To-do list:
(1) According to the Betty Lise Anderson biography, at which three companies did she work during her nine years in industry?
(2) Decide whether each statement agrees with the Betty Lise Anderson biography, answering yes or no and quoting the words that settle it: (a) She earned her bachelor's degree at the University of Vermont. (b) She taught at an experimental elementary school for two years. (c) She received the National Science Board Public Service Award in 2022.
(3) Carry on the Betty Lise Anderson biography from the point where it ends.

Quoted passage:
Betty Lise Anderson is an American electrical engineer, working in the field of photonics.  She has been a professor at the Ohio State University since 1990.  She is a Fellow of SPIE, and a Senior Member of the Optical Society of America and of the Institute of Electrical and Electronics Engineers.

Education 

 1978 - Bachelors of Science in Electrical Engineering (Syracuse University)
 1988 - Masters in Science (University of Vermont)
 1990 - Ph.D. in Materials Science and Electrical Engineering (University of Vermont)

Early career 
Anderson began her career as a teacher at an experimental elementary school, where she worked for two years.  After leaving teaching, she worked in industry for nine years at Tektronix, Inc., C.S. Draper Labs, and GTE Laboratories.

Research interests 
Anderson's research interests include laser diodes, interferometry, optoelectronic devices, fiber sensing, optical interconnection, and optical multiplexing.

Awards and recognition 

 2022 - National Science Board Public Service Award
 2015 - Fellow of SPIE
 2015 - University Outreach and Engagement Award (Ohio State University)
 2015 - Distinguished Community Engagement Award (Ohio State University)
 2014 - Women in Engineering Faculty Award for Outreach and Engagement (Ohio State University)
 2012 - Faculty Diversity Award (Ohio State University)
 2007 - Innovators Award (Ohio State University)
 2006 - Outstanding Woman in Technology: Top Contributor to the Advancement of Technology Award (TechColumbus, now Rev1 Ventures)

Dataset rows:
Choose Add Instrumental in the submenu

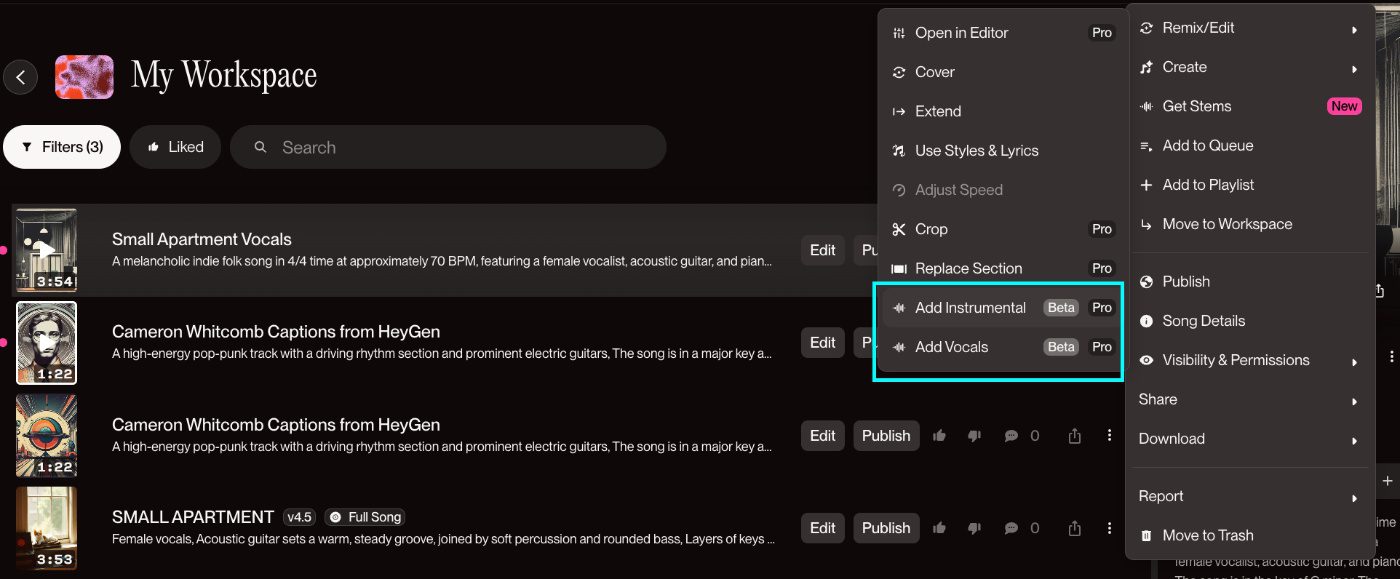[x=970, y=308]
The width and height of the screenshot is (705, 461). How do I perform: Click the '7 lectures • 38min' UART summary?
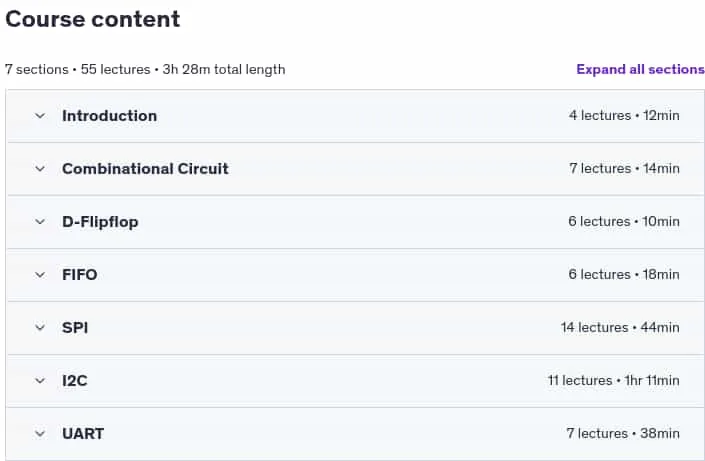(623, 434)
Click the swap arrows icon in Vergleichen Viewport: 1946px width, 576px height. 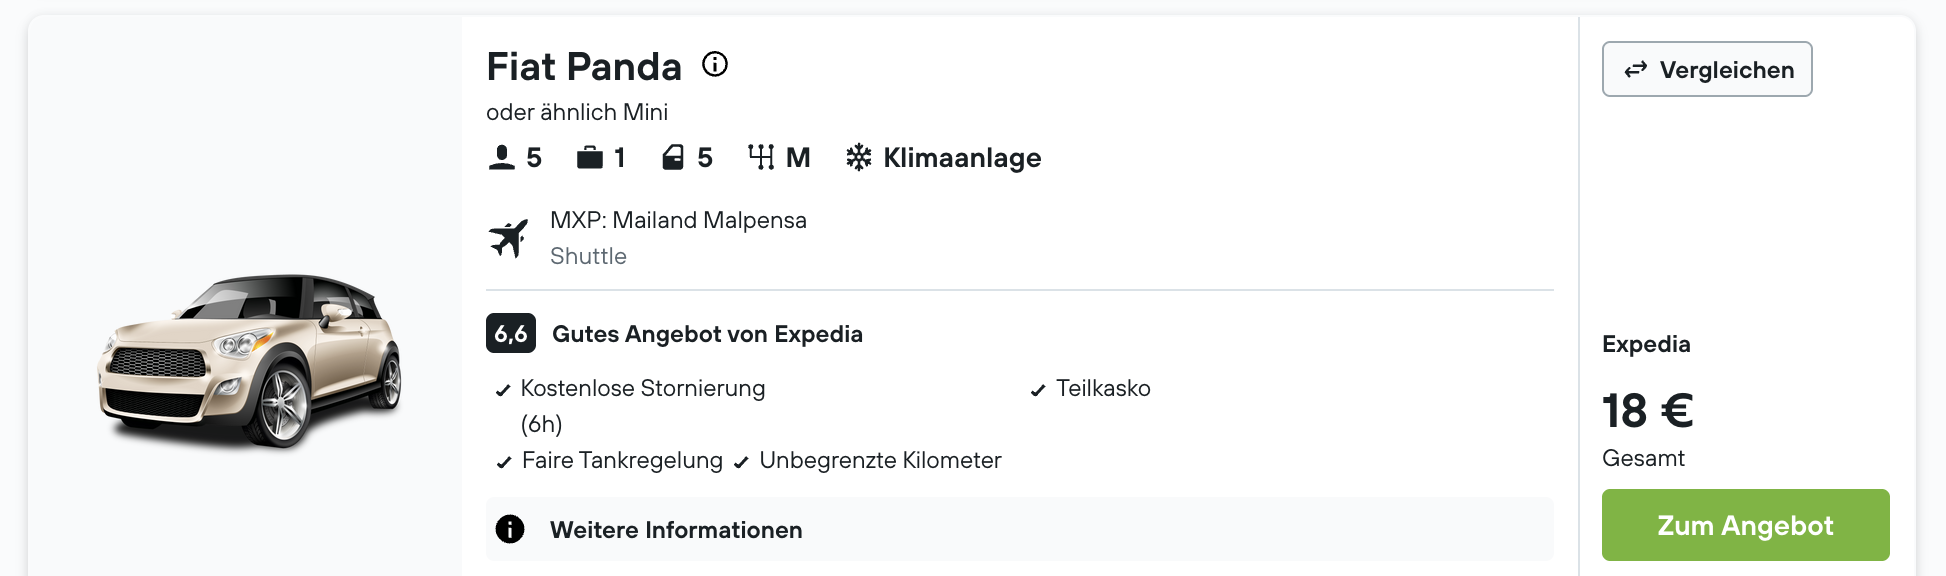pyautogui.click(x=1636, y=70)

Answers provided:
(1) Tektronix, Inc., C.S. Draper Labs, and GTE Laboratories.

(2)
(a) No: "1978 - Bachelors of Science in Electrical Engineering (Syracuse University)"
(b) Yes: "a teacher at an experimental elementary school, where she worked for two years"
(c) Yes: "2022 - National Science Board Public Service Award"

(3)
 2005 - Outstanding Woman of the Year
 2000 - Annual Research Accomplishment Award (Ohio State University)

Outreach 
Anderson leads 'Engineering Outreach', a program within the College of Engineering at the Ohio State University.  Her program focuses on going out to schools, after-school camps, and STEM clubs in and around Columbus, Ohio, to building interest in STEM subjects from female and minority students.

Bibliography 
Anderson co-wrote a book with Richard Anderson entitled 'Fundamentals in Semiconductor Devices', published by McGraw-Hill in 2005.

References

Living people
American electrical engineers
Syracuse University alumni
American women engineers
University of Vermont alumni
Year of birth missing (living people)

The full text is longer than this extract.